We’re glad to see state revenue numbers for September cut into what was shaping up to be a $50 million budget shortfall for West Virginia’s state government.
The state exceeded revenue projections by about $20 million, or 4 percent, according to an article by the Gazette-Mail’s Phil Kabler.
As Kabler reported, a spike in last month’s numbers was expected because the last day for August tax collections was a Saturday, pushing the collections of most taxes due at the end of the month into September.
Revenue numbers have been failing to hit projections lately, mainly because of a downturn in construction — which provided a temporary economic boost — and lower revenue from the coal severance tax (partly because of lower production in the industry and partly because the Legislature lowered the tax rate).
Severance tax collections for September actually exceeded the projected mark by about $411,000, which is a positive sign. Personal income tax revenue missed its projection by about $244,000, but the sales tax generated $125.82 million, beating projections by $1.6 million.
Last year, as the state celebrated record revenue collections in press conferences where Gov. Jim Justice would parade out state officials and hand out flower leis, economists warned a downturn was coming in late 2019. For the most part, they’ve been right so far, but cutting what was an estimated $50 million deficit to $29.8 million in a single month is encouraging.
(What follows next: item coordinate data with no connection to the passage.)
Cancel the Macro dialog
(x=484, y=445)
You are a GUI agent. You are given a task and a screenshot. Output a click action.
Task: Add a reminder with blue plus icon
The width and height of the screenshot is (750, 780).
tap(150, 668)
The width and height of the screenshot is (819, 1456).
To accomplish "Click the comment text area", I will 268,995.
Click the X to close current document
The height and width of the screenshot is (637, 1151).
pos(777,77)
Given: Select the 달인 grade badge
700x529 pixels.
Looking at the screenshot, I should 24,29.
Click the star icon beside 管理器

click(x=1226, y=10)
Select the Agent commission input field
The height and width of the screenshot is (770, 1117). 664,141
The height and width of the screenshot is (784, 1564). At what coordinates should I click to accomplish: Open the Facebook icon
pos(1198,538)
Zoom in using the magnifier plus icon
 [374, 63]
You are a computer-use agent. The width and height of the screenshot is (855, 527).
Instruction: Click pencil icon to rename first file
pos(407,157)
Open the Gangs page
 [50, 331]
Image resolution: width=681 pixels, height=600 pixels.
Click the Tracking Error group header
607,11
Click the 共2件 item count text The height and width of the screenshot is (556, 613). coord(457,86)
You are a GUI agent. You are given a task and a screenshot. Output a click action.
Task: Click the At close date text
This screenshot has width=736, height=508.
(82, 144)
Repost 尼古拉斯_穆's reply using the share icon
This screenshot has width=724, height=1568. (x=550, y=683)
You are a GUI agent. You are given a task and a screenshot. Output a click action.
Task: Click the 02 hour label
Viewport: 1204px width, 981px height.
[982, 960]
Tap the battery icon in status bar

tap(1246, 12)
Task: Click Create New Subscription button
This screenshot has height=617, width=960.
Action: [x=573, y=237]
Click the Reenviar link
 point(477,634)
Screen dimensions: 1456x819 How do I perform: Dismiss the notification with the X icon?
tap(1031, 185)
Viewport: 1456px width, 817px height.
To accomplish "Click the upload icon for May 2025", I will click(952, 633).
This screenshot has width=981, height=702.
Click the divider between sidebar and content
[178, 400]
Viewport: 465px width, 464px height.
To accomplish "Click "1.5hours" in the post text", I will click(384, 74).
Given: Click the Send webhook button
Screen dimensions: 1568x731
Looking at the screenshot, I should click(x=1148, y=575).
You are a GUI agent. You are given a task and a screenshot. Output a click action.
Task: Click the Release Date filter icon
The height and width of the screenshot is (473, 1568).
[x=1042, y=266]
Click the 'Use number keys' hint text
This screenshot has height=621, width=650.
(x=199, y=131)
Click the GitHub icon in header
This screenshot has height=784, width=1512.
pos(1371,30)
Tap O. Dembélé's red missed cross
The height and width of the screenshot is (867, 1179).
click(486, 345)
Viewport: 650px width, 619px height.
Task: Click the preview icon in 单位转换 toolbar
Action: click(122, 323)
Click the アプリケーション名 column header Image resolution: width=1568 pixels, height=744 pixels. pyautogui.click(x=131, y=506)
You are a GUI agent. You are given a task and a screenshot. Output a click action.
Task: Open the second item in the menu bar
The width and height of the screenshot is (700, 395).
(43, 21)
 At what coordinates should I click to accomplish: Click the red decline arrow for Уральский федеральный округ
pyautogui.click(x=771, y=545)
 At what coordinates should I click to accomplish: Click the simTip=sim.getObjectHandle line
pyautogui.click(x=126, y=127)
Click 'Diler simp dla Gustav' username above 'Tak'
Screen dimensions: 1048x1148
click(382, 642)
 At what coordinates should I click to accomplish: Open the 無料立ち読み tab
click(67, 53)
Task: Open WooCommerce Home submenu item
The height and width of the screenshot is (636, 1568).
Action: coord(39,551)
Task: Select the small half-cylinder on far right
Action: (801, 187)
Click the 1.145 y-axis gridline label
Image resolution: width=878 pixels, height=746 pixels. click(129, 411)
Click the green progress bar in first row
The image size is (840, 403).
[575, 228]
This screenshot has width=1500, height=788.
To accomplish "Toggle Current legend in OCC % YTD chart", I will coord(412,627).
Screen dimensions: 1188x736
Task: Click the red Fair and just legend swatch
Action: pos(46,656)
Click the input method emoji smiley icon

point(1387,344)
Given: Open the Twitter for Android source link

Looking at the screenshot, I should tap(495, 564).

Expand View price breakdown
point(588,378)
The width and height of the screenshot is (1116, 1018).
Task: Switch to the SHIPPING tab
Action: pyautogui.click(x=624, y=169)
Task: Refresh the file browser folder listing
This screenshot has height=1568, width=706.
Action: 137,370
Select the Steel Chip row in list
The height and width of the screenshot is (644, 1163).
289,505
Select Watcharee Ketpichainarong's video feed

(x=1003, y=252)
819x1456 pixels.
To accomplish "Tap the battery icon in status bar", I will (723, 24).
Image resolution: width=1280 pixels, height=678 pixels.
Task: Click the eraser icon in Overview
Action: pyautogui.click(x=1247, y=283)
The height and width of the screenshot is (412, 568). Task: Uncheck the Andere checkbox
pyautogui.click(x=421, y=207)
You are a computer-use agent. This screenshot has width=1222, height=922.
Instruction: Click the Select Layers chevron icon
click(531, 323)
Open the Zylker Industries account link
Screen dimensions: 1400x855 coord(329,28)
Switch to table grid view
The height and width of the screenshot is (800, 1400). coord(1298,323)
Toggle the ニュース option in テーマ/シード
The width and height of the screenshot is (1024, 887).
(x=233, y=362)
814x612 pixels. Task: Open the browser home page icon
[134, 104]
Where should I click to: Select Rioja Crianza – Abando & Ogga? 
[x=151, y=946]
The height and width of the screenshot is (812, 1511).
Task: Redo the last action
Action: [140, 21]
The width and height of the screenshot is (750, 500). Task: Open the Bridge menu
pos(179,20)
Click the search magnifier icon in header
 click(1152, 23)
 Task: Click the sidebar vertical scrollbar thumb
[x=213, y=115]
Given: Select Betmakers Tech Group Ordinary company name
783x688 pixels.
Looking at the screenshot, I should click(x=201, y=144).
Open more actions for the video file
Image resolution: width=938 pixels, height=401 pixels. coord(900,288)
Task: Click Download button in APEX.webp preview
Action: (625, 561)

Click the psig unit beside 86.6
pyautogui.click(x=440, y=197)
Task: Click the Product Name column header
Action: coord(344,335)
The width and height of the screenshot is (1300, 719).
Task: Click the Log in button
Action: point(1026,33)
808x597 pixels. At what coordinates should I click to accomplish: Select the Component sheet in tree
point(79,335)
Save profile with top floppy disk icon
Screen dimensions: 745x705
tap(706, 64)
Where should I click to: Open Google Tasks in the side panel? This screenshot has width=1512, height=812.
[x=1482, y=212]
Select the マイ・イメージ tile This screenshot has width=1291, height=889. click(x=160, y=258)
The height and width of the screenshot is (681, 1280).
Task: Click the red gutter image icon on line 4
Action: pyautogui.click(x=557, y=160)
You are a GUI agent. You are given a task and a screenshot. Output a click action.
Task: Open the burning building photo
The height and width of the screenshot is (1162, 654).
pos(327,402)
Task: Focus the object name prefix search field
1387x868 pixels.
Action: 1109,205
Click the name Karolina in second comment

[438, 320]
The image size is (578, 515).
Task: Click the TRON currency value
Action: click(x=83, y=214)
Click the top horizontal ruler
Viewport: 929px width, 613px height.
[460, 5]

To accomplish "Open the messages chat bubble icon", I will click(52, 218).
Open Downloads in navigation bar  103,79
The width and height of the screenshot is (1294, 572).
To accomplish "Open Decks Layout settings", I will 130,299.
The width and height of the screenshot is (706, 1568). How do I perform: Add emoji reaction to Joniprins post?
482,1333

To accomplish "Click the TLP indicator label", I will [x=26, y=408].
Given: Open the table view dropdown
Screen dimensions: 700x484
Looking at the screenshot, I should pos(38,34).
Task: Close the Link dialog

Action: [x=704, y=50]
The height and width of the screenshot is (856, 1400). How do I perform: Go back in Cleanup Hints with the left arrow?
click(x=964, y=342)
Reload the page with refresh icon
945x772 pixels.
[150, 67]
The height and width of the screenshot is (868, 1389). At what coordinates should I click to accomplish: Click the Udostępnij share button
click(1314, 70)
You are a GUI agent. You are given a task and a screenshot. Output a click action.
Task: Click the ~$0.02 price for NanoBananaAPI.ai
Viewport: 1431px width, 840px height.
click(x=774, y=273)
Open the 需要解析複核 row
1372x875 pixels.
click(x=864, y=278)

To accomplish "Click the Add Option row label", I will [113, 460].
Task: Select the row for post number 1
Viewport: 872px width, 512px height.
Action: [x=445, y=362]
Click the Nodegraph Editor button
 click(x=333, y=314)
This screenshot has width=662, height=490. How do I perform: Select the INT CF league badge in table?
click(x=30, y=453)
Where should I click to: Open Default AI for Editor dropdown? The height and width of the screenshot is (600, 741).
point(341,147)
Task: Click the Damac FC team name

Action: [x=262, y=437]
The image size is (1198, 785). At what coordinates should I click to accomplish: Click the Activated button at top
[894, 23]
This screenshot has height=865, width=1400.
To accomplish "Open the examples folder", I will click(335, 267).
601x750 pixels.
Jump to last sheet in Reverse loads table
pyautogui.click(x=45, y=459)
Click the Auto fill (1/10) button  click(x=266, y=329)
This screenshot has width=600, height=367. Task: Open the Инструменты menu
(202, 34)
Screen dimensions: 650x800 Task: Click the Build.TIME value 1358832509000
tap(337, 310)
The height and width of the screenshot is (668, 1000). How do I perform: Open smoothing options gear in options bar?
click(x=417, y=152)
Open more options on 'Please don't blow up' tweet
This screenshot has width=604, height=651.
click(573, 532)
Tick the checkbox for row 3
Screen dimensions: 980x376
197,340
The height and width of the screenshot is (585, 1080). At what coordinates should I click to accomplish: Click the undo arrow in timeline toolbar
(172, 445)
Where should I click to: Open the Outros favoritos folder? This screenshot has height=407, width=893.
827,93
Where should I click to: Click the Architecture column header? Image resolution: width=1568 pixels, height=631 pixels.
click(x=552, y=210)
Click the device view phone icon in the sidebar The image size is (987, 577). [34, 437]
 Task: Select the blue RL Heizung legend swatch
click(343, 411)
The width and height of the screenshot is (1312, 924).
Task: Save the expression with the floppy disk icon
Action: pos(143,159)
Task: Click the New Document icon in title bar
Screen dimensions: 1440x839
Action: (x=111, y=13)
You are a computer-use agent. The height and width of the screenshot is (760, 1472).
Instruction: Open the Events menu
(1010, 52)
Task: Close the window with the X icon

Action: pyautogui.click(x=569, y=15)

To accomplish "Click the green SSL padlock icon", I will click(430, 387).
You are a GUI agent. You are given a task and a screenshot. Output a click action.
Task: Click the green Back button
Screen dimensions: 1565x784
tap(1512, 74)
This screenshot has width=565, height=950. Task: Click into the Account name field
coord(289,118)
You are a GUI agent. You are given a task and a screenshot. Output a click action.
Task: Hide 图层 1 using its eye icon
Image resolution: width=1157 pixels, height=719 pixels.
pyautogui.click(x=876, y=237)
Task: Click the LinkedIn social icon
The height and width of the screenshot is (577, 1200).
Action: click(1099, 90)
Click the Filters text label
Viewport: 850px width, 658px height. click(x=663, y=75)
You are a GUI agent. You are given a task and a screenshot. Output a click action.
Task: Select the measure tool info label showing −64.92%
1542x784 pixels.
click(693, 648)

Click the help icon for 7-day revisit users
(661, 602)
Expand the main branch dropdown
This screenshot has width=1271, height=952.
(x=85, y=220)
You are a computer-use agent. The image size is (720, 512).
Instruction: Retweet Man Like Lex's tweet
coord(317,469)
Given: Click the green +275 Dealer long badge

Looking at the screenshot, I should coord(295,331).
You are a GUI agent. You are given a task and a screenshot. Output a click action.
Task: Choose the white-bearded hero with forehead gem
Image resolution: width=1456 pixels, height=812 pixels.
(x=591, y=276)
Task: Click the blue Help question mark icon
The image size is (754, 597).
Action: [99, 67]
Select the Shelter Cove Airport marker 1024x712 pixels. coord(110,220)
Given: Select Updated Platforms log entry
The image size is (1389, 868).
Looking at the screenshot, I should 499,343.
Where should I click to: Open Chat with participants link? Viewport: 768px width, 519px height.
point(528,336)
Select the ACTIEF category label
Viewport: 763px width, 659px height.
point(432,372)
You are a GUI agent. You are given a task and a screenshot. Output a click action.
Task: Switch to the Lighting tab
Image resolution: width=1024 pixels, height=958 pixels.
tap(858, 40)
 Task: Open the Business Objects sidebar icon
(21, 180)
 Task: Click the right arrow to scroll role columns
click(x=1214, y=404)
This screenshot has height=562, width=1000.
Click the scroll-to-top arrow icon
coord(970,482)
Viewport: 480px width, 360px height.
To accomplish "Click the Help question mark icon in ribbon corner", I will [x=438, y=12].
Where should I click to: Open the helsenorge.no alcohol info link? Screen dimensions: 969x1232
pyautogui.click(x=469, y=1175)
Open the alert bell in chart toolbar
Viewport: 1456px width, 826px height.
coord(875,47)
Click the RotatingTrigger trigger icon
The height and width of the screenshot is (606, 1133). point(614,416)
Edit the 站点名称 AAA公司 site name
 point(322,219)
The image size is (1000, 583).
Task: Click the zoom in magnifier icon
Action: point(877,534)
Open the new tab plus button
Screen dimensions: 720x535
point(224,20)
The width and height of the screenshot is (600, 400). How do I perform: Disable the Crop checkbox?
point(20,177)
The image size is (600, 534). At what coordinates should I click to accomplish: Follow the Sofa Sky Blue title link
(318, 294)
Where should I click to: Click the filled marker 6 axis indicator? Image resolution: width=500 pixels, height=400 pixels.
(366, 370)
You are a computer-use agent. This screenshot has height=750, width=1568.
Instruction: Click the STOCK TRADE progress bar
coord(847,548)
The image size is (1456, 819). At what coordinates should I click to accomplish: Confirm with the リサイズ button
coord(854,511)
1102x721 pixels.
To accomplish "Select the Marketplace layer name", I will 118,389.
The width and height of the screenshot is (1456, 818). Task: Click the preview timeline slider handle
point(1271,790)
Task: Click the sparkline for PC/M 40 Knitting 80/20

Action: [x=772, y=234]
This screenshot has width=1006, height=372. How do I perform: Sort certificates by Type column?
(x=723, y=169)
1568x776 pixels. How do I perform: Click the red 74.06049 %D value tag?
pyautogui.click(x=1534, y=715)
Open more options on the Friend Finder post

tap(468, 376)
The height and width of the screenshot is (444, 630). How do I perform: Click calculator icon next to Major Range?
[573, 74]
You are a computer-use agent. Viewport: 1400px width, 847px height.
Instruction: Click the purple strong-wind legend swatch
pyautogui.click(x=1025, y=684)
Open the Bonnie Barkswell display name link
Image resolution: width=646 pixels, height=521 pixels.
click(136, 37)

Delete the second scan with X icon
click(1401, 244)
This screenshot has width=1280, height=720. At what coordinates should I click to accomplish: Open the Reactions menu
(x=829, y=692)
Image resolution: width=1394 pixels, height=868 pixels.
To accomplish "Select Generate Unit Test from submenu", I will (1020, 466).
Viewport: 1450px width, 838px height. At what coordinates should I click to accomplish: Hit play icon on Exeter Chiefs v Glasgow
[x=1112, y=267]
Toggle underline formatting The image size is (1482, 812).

What is perhaps more encouraging is Gov. Justice’s realistic assessment of the numbers going forward. After all, just as one good month can offer relief from a shortfall, another bad one could put the state right back in a deeper hole. Justice didn’t issue statements or host any press conferences as revenue started to dip consistently down. (What politician would?) But he also showed some temperance by not going over-the-top in celebratory fashion when September’s numbers came in and provided a huge cut of the projected deficit.
“We saw our numbers turn around for the good again here in September, but, if nothing else, our first quarter this year shows that we have to continue to err on the side of caution,” Justice said.
This might be the most grounded thing the governor has said since taking office. Let’s hope he’s right.